The institute was founded in Rome in 1871 by James and Emily Gould as an evangelical vocational school open to Italian children of both genders. The school’s first home was a room offered by the Waldensian mission, but soon the number of children grew and the Gould Home rented part of an old convent and moved the school there. At the death of Emily Gould, in 1875, Garneri was appointed director. He streamlined the maintenance costs and set up a series of workshops to train young people for professions. In 1880, following the death of James Gould a few months earlier, the Society for Free Education was founded in New York and the institute was entrusted to a Scottish pastor while Pietro Monet, of the Waldensian Church, became its director. There were several directors over the years until 1898, when the New York Society decided to sell the Gould property to the Waldensian Church, which had since moved to other locations acquired with the funds of various donations. After that, the institute underwent a series of changes that led to taking in boys only, but this drastically changed with the beginning of the First World War. Precarious financial stability led to the decision that the building in Rome where it ran its activities would have to be sold. The Gouldini were transferred to Palazzo Salviati in Florence. In Florence, the Gould mainly took in orphans or those from underprivileged families, and a growing number of these went on to receive a higher education. With hard work, but great determination, the institute lived through two decades of fascism and the Second World War supported by the Florentine Waldensian community. After the war, Italy’s situation changed, and this also affected young people hosted at the Gould: the number of “temporarily orphaned” southern Italians grew, children of immigrants, between 5 and 20 years – with naturally diverse needs and problems, some with special needs and disadvantages. The directors who managed the work were well aware of the new challenges posed by Italy as it was rebuilding, paving the way for what the Gould Institute is today.
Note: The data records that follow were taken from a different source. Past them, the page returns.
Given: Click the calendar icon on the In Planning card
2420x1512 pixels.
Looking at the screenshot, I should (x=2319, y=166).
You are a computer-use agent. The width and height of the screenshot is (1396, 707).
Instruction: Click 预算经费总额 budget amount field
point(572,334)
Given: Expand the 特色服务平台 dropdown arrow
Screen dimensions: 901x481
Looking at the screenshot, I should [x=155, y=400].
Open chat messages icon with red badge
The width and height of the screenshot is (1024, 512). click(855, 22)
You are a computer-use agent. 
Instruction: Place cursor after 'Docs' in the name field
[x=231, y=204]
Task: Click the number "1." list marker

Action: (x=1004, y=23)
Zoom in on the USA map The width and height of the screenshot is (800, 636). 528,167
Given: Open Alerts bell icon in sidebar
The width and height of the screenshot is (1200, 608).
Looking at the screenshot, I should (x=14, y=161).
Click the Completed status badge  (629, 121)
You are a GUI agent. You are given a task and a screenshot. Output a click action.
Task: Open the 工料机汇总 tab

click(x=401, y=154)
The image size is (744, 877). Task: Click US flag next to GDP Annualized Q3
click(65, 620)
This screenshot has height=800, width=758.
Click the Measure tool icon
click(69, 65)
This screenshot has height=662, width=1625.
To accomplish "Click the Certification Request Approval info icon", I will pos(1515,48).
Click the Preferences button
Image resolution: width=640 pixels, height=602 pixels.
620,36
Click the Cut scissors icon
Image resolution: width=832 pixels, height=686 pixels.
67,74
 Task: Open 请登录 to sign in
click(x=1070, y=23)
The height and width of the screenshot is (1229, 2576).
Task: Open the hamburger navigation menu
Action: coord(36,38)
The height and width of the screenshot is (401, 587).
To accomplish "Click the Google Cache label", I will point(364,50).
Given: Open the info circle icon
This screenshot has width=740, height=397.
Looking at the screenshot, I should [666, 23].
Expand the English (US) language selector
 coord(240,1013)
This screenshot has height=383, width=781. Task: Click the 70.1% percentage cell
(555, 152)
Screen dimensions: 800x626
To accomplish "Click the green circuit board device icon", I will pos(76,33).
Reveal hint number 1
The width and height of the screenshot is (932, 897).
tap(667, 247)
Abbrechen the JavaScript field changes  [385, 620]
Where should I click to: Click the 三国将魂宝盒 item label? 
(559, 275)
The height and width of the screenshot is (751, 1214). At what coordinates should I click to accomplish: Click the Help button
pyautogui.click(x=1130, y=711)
The Gould continues its work by supporting disadvantaged children through 4 areas of intervention and carrying out its activities in coordination with the City of Florence, the social services and the Juvenile Court. The active projects are:
CASA ARCO and COLONNA. Two family size homes host girls and boys between the ages of 6 and 18 (21 in some cases). The Municipality of Florence entrusts children to the institute when their family situations are compromised – the issues vary but are never economical – or in cases where an adoption has failed. The children are supervised in all aspects of their lives: from school to leisure time organization; from holidays to psychological support, but above all, the work supports and develops their skills, talents and aspirations.
LIMONAIA DAY CENTRE. Open 7 hours a day, this centre accommodates up to 25 teenagers who live in families that are temporarily unable to take care of them, primarily as far as the educational sphere is concerned. The Centre fills temporary parental gaps, providing a stable educational reference framework with role models who are always available.
HOUSE FOR AUTONOMY. This is an occasion for young people between the ages of 18 and 21 to experiment with autonomous management of their own lives. Here too, the young people are recommended by the Social Services. Although the original idea was to host young people with mild problems, today there are many requests to host young people with severe disabilities, often psychiatric.